═════ PROVIDED DATA ═════

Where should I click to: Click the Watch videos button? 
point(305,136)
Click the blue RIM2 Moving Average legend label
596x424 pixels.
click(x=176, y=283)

═════

WHAT TO PRODUCE ->
Copy out every record above exactly as written.

RESULT ->
Where should I click to: Click the Watch videos button? 
point(305,136)
Click the blue RIM2 Moving Average legend label
596x424 pixels.
click(x=176, y=283)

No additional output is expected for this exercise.